--- START ---

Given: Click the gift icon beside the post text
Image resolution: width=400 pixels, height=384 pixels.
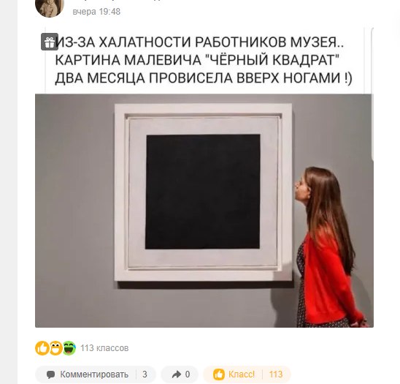Looking at the screenshot, I should point(49,42).
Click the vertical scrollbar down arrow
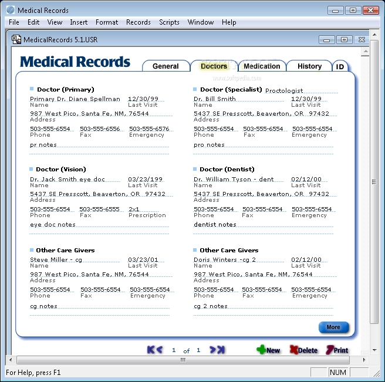Viewport: 385px width, 382px height. pos(374,351)
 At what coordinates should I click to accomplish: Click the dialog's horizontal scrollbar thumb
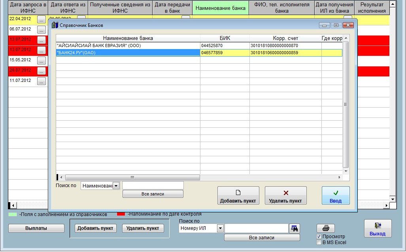(132, 177)
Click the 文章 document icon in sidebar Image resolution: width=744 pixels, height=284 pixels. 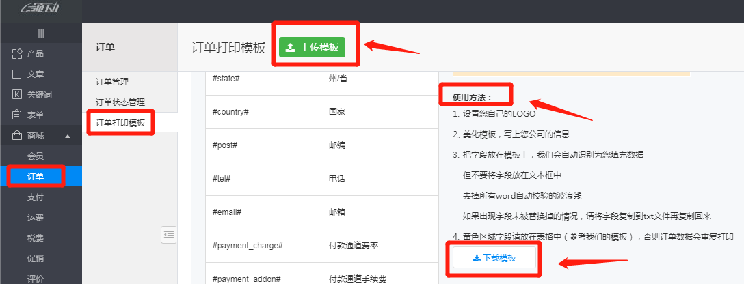coord(16,74)
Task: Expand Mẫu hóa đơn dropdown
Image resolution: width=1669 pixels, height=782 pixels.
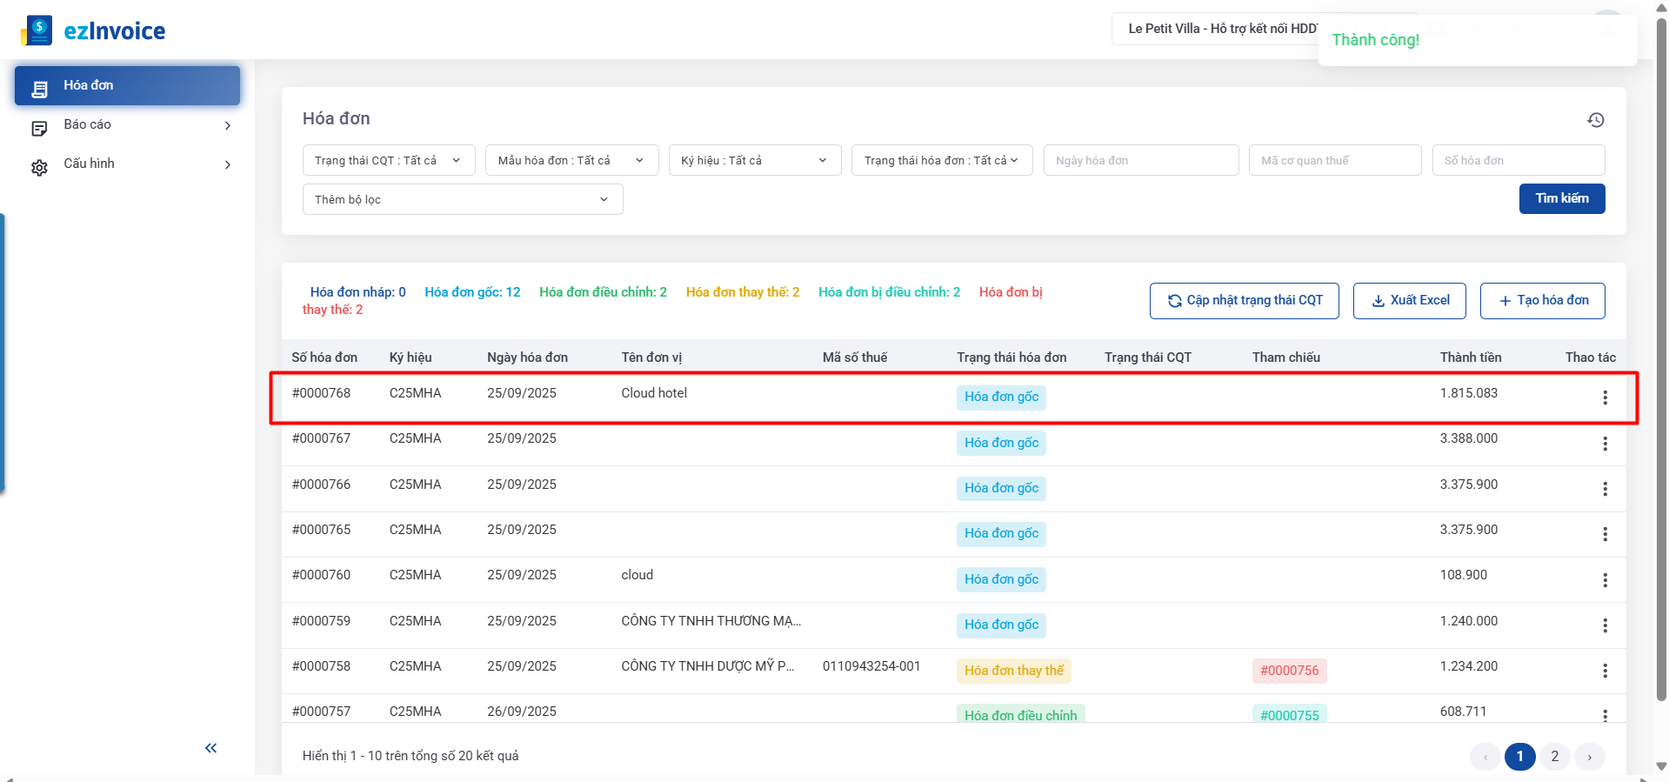Action: tap(571, 161)
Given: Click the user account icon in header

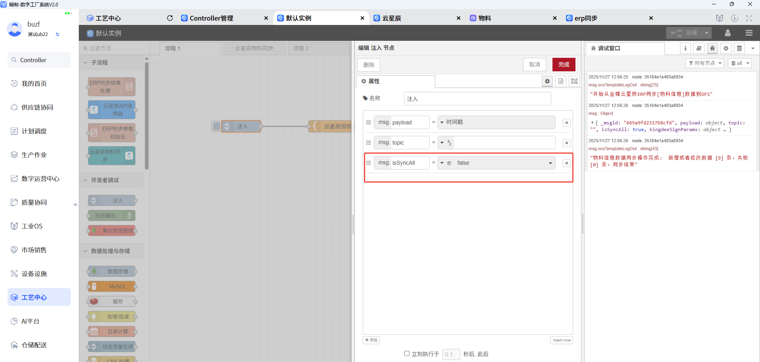Looking at the screenshot, I should (x=728, y=33).
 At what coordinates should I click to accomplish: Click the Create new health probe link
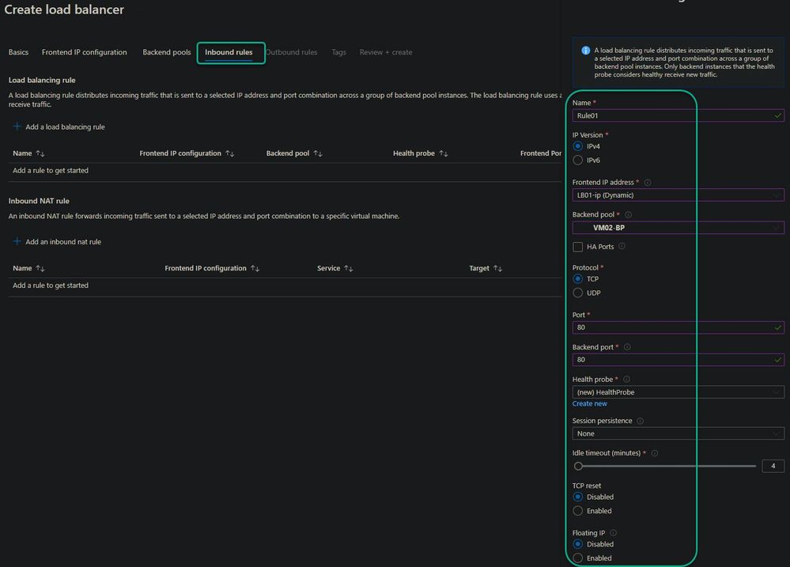[590, 404]
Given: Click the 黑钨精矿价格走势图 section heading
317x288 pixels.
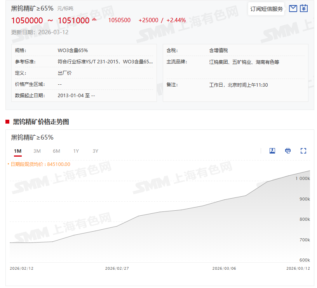Looking at the screenshot, I should click(41, 122).
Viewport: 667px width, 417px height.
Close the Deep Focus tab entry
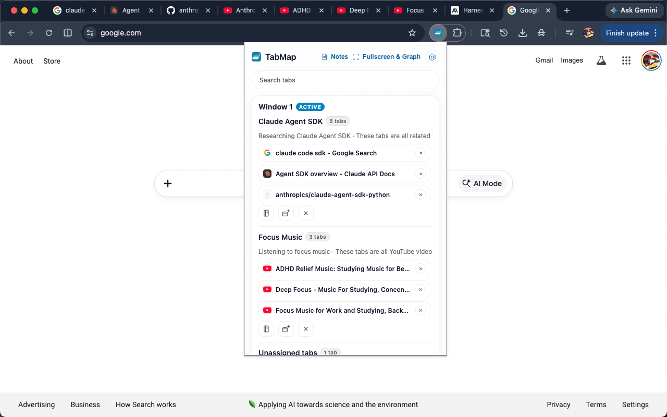coord(421,289)
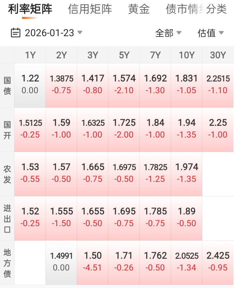234x288 pixels.
Task: Select the 进出口 row label
Action: point(7,219)
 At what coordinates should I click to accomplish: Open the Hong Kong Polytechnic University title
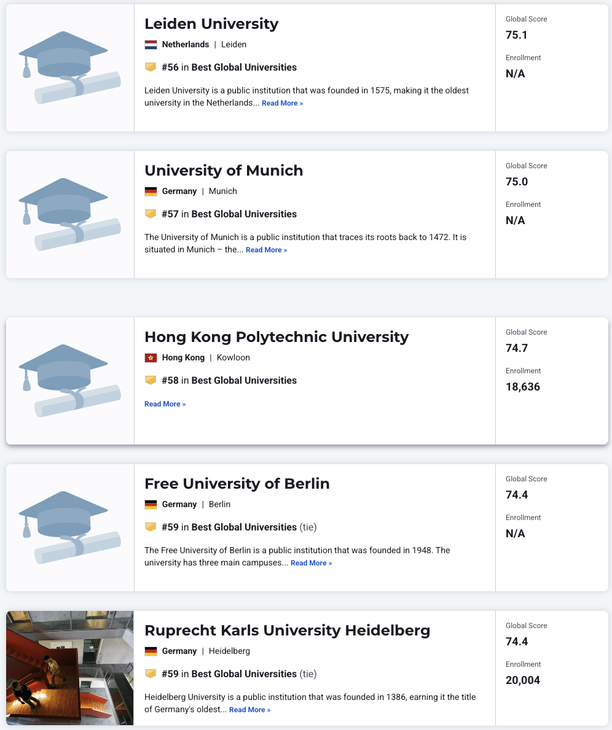coord(277,336)
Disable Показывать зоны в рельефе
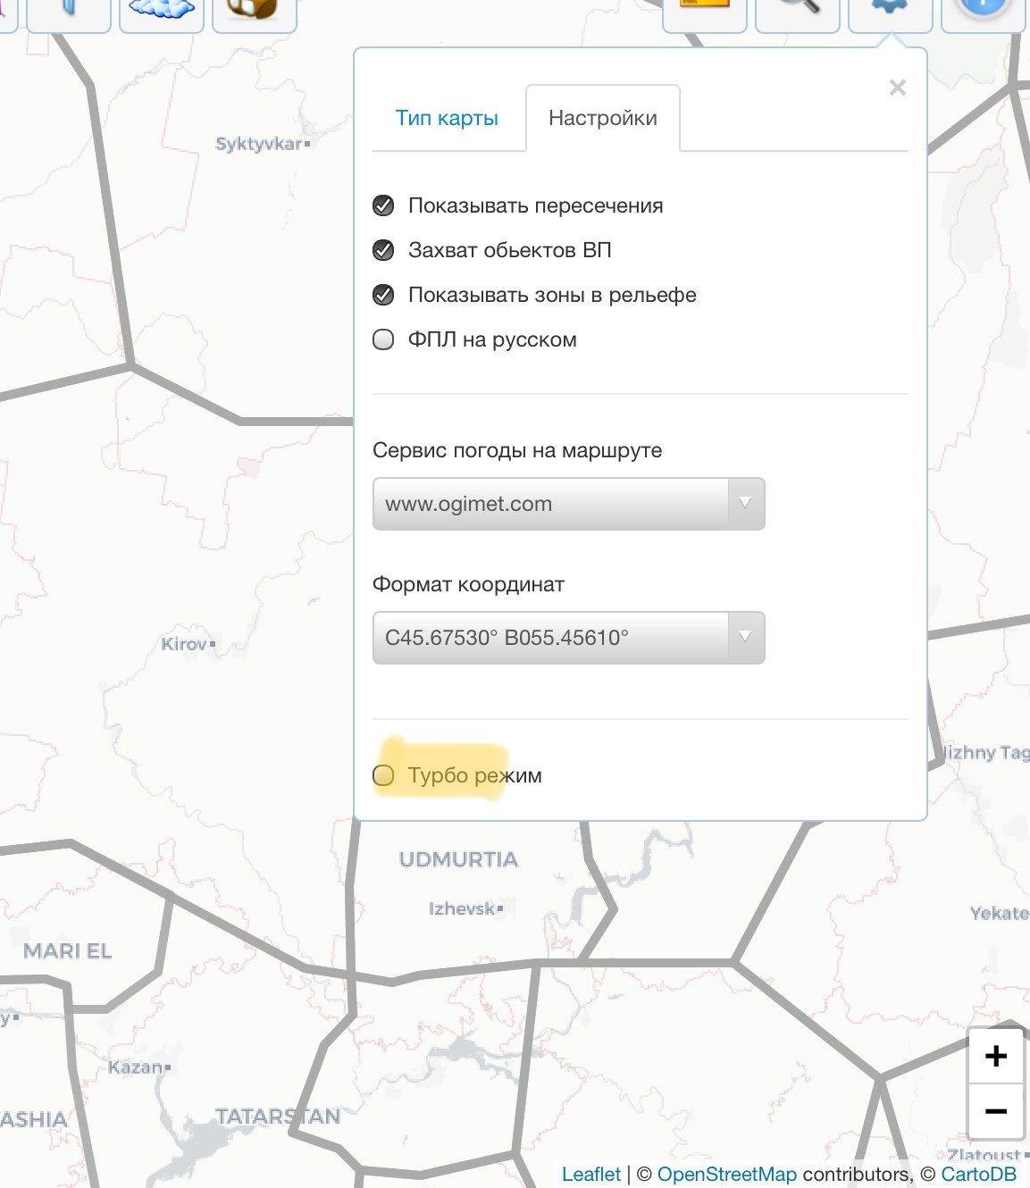This screenshot has height=1188, width=1030. pyautogui.click(x=383, y=295)
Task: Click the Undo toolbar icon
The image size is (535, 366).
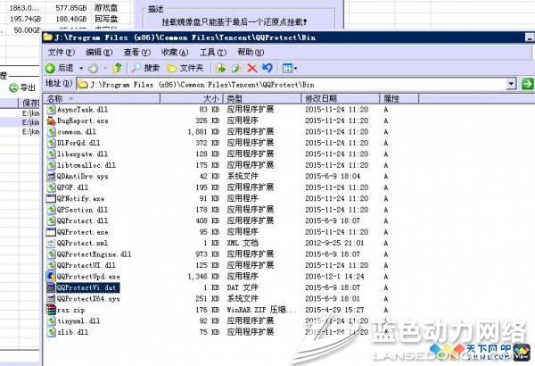Action: pos(268,68)
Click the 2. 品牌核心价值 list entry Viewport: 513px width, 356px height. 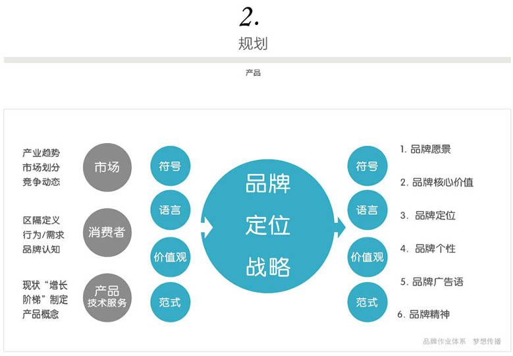437,182
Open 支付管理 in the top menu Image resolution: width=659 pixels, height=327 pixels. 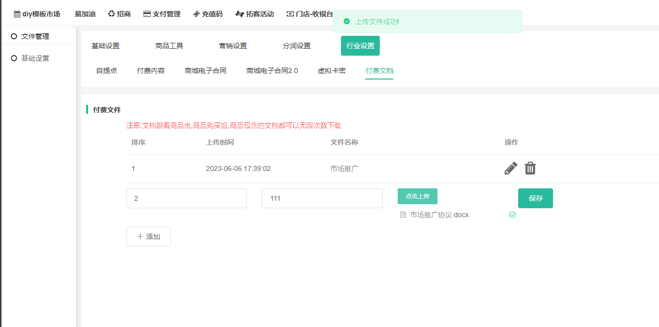pos(162,14)
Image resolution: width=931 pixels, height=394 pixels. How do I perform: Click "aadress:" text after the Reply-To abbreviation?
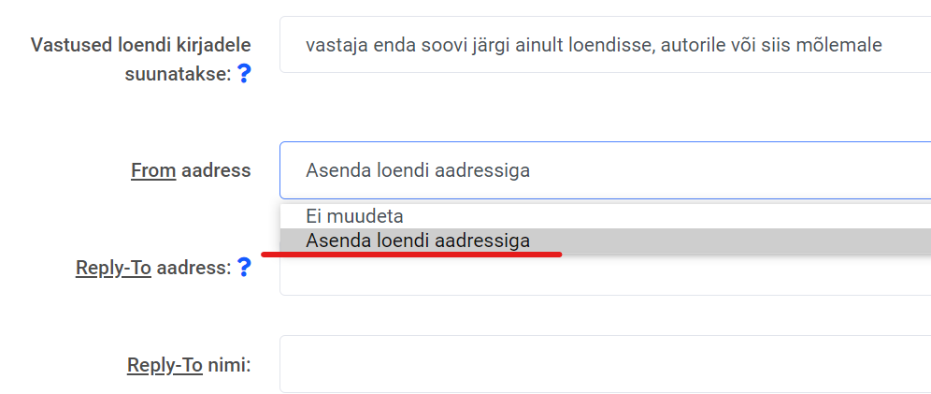(193, 268)
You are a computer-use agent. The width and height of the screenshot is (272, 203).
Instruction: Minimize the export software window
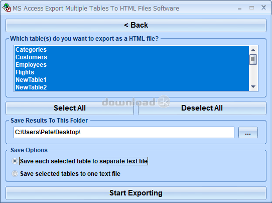[240, 8]
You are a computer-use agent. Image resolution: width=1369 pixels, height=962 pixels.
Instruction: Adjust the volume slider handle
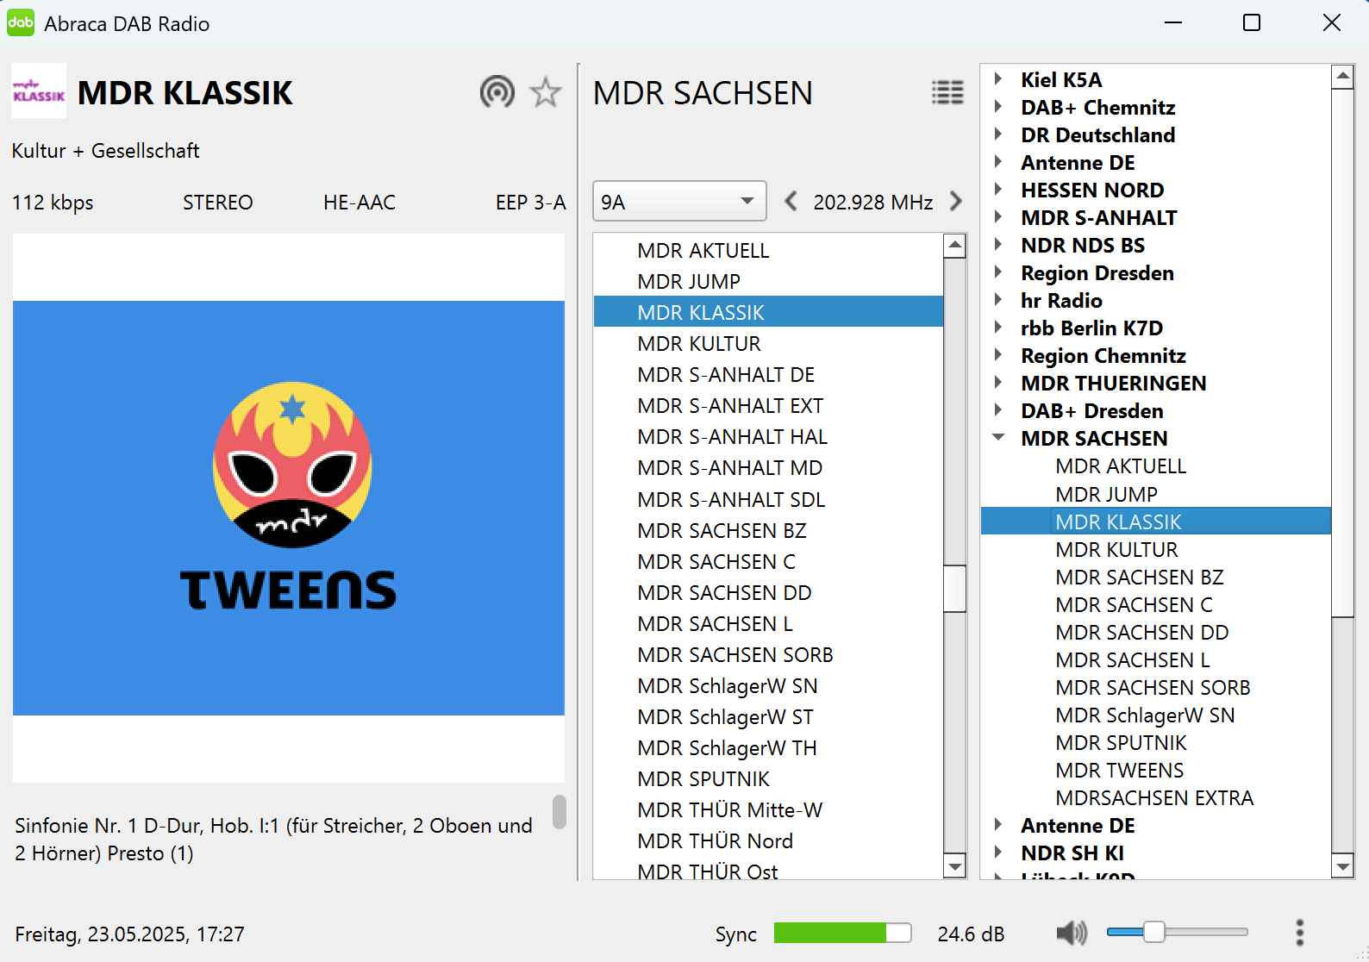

--- END ---

• YOUR GOAL: Copy each line above holding "agent".

• OUTPUT FOR THIS TASK:
You are a computer-use agent. The width and height of the screenshot is (272, 203).
You are a computer-use agent. Image resolution: width=1369 pixels, height=962 pixels.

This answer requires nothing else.